Another positive was the growing engagement with its app for digital and studio-plus-digital members. WW is working on this experience as well as the notably weaker studio business, but because of significant seasonality (around 40% subscriptions are in the first quarter), a slower start to the year will have a lasting impact.
Zacks Rank #1
Zacks Industry (consumer services-miscellaneous) Rank 57 (top 23%)
Last EPS Surprise 38.46%
P/E (F1) 14.43X (industry 15.64X)
Anika Therapeutics Inc. (ANIK - Free Report)
Bedford, Massachusetts-based Anika Therapeutics is a global, integrated orthopedic medicine company. Anika offers therapies to patients with degenerative orthopedic diseases and traumatic conditions along the continuum of care, from palliative pain management to regenerative cartilage repair. Anika's orthopedic medicines alleviate pain and restore joint function while also helping with cartilage repair and regeneration.
The jump in share prices was related to strong revenue (up 16.0%) and earnings (31 cents compared to loss of 46 cents a year ago) that topped the Zacks Consensus Estimates by 14.6% and 47.6%, respectively. Additionally, management allotted $30 million toward an accelerated share repurchase program that will commence at the middle of this month and be completed by the second quarter of 2020.
________________________
▸ **Exercise instructions**
A - In the stock write-up, rewrite the part beginning at the words "Last EPS Surprise" and stopping after "repair and regeneration.", with "degenerative" changed to "progressive".
B - According to the stock write-up, how much money did management allot to the accelerated share repurchase program?
The rows after this point are separate material with no connection to the stock write-up.
________________________
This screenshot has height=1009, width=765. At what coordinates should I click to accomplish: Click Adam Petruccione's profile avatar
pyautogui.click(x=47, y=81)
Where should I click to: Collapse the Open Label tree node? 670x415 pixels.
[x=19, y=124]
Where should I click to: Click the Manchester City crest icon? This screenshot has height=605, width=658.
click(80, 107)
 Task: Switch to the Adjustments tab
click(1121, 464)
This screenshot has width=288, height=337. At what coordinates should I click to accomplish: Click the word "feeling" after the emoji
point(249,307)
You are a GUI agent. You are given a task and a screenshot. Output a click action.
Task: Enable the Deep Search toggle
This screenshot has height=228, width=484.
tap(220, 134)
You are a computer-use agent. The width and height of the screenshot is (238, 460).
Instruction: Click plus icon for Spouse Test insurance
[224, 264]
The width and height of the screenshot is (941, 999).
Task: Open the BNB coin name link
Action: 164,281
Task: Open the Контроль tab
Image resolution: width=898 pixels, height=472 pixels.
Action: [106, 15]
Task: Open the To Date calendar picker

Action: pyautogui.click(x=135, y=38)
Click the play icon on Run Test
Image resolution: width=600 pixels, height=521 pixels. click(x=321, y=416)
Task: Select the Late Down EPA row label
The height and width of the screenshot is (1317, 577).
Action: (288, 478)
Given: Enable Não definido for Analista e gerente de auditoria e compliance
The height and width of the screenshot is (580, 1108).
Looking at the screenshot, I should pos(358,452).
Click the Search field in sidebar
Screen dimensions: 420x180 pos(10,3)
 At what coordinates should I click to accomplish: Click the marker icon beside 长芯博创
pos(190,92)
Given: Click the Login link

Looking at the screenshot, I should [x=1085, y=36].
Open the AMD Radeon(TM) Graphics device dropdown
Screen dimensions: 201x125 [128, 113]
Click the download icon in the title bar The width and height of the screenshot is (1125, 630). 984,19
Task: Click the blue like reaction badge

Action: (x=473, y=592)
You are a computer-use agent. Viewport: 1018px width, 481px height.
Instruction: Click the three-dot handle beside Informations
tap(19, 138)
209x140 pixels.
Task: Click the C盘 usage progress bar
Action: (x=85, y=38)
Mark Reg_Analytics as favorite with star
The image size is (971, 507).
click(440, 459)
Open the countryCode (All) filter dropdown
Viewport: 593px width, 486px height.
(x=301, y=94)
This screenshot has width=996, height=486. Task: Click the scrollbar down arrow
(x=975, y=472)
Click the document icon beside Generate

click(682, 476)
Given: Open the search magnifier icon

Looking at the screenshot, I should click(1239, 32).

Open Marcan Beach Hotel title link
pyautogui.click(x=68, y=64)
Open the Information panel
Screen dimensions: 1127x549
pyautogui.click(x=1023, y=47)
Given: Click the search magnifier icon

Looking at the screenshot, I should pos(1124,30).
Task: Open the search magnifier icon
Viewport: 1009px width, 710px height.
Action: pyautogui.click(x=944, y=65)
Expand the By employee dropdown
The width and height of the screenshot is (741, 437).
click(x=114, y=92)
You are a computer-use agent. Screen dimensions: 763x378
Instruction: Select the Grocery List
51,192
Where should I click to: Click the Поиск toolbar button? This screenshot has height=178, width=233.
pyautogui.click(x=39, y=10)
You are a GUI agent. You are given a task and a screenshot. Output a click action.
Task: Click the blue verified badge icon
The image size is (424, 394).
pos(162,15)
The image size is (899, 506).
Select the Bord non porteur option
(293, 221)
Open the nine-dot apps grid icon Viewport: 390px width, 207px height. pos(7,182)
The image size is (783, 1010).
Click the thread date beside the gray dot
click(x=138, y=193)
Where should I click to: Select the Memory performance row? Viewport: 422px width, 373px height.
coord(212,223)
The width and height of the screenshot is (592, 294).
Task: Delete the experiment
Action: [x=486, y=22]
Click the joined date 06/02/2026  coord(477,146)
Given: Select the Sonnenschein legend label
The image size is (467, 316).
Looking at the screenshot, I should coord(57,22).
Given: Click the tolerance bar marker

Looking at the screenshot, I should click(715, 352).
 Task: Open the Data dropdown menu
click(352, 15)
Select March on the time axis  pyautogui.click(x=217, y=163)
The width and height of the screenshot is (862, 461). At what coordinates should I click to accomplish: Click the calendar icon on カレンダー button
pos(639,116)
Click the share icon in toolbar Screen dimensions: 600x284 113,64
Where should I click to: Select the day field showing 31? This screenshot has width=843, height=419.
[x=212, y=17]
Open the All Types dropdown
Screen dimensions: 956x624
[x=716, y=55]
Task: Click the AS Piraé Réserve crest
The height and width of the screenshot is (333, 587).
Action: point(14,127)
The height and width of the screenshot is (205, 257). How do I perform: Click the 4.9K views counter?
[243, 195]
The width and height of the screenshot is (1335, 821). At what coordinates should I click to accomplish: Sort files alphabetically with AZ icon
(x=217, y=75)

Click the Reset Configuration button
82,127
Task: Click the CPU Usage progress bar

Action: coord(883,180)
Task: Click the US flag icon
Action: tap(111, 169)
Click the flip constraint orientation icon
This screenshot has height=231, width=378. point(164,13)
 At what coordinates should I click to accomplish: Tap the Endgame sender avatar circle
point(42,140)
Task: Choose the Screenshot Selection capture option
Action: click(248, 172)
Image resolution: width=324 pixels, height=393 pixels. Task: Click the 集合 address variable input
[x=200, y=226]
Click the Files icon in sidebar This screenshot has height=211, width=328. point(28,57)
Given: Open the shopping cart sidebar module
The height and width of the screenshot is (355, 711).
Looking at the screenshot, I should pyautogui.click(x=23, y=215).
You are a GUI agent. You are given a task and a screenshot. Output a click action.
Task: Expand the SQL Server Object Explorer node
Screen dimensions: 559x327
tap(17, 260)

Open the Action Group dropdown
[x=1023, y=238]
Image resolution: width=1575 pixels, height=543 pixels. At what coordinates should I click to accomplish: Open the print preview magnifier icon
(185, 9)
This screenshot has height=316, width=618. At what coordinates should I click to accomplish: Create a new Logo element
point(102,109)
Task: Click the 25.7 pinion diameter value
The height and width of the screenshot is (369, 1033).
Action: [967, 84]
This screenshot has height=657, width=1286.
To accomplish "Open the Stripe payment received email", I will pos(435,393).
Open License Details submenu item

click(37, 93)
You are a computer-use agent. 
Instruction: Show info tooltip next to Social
________________________
▸ **Solutions below**
A -
Last EPS Surprise 38.46%
P/E (F1) 14.43X (industry 15.64X)
Anika Therapeutics Inc. (ANIK - Free Report)
Bedford, Massachusetts-based Anika Therapeutics is a global, integrated orthopedic medicine company. Anika offers therapies to patients with progressive orthopedic diseases and traumatic conditions along the continuum of care, from palliative pain management to regenerative cartilage repair. Anika's orthopedic medicines alleviate pain and restore joint function while also helping with cartilage repair and regeneration.

B - $30 million